## REQUIRED WORK
After finding the line with "1225x980 pixels." in the data below, set down exactly each line through the one with "641). tap(477, 27)", inclusive, and stop there.

◆ ◆ ◆ ◆

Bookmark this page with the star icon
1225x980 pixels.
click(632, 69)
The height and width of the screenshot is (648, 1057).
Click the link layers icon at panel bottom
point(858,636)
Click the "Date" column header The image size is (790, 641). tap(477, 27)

◆ ◆ ◆ ◆

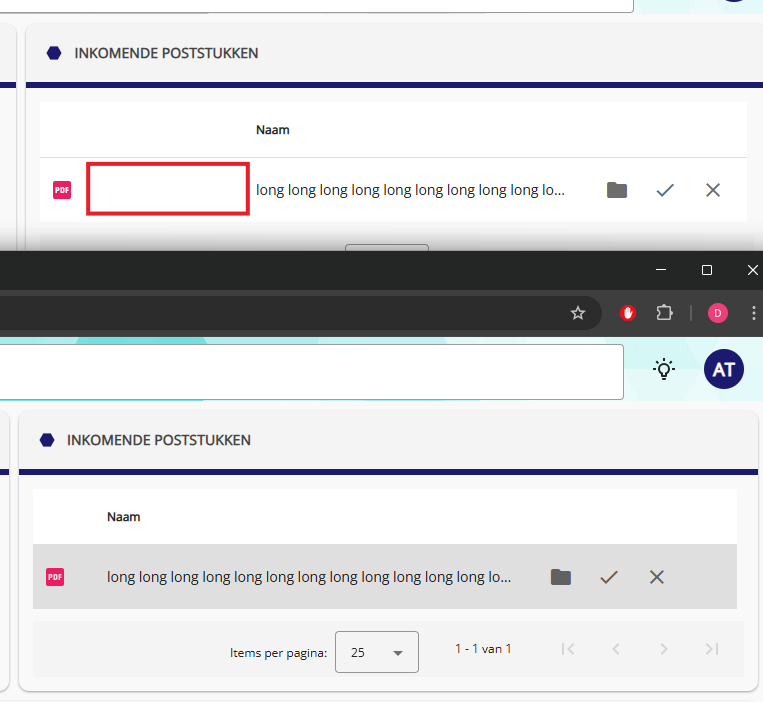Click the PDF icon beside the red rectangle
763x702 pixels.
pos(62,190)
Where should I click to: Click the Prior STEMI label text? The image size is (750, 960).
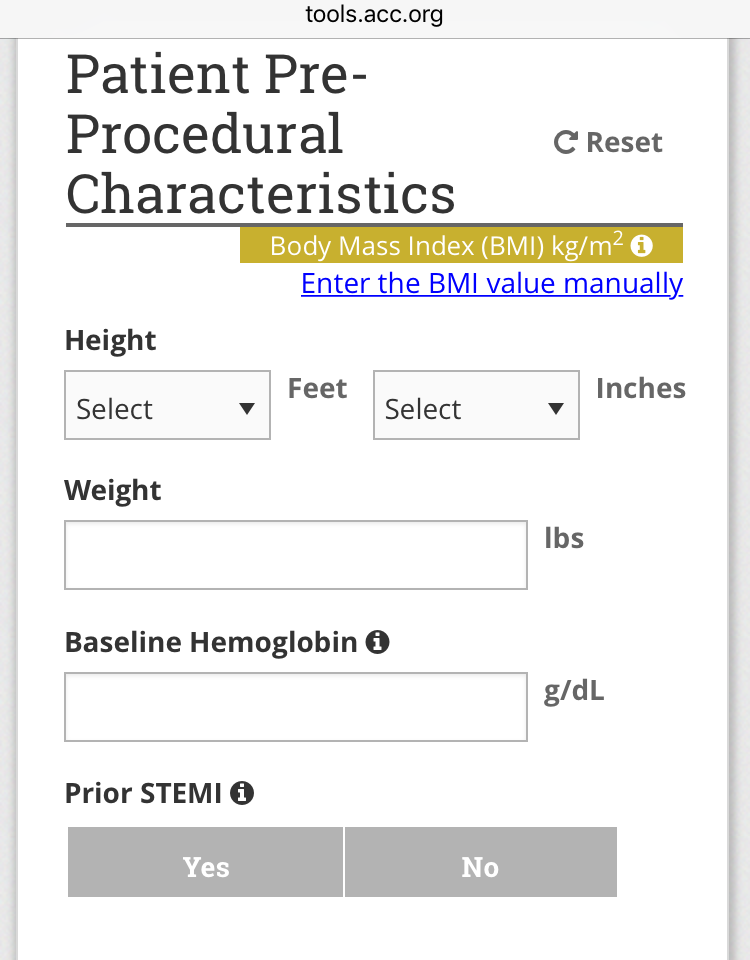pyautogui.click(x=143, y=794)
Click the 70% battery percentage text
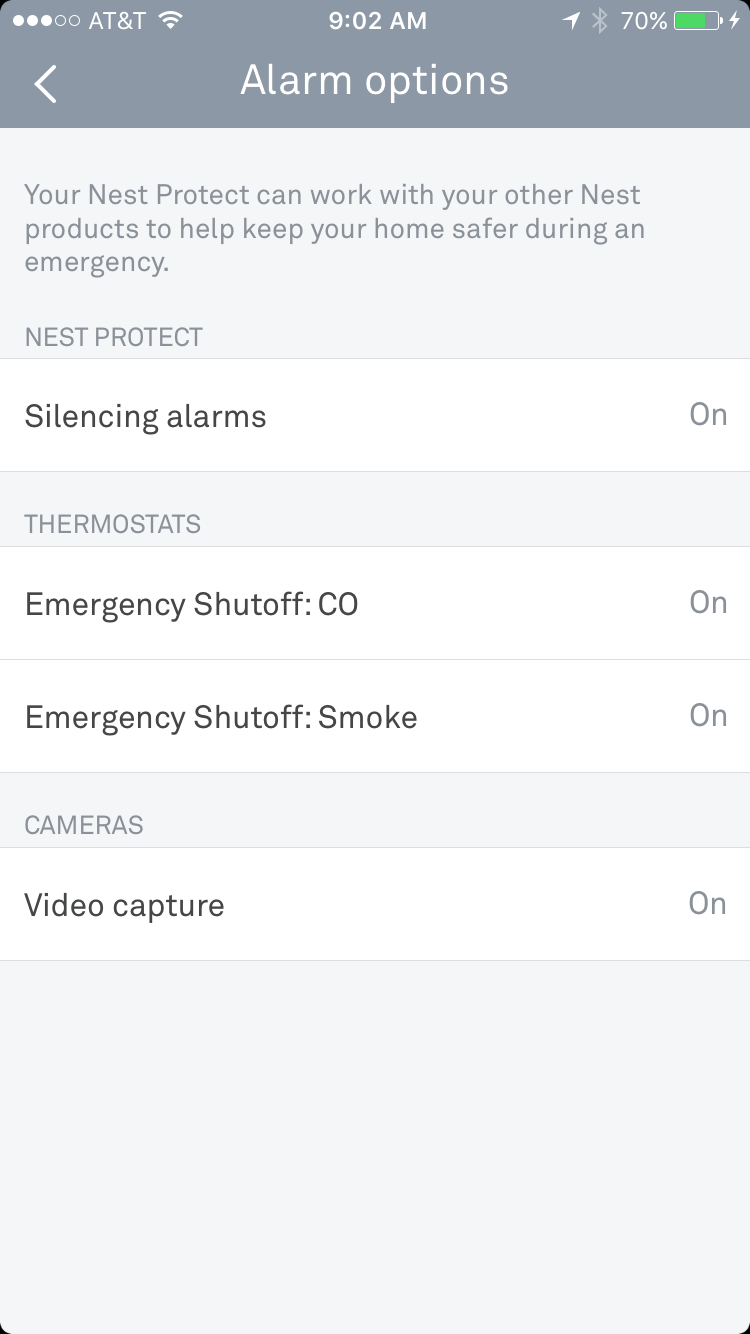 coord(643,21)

◆ ◆ ◆ ◆

## ANSWER SPACE
1225x980 pixels.
click(632, 69)
The height and width of the screenshot is (648, 1057).
Click the link layers icon at panel bottom
point(858,636)
Click the "Date" column header The image size is (790, 641). tap(477, 27)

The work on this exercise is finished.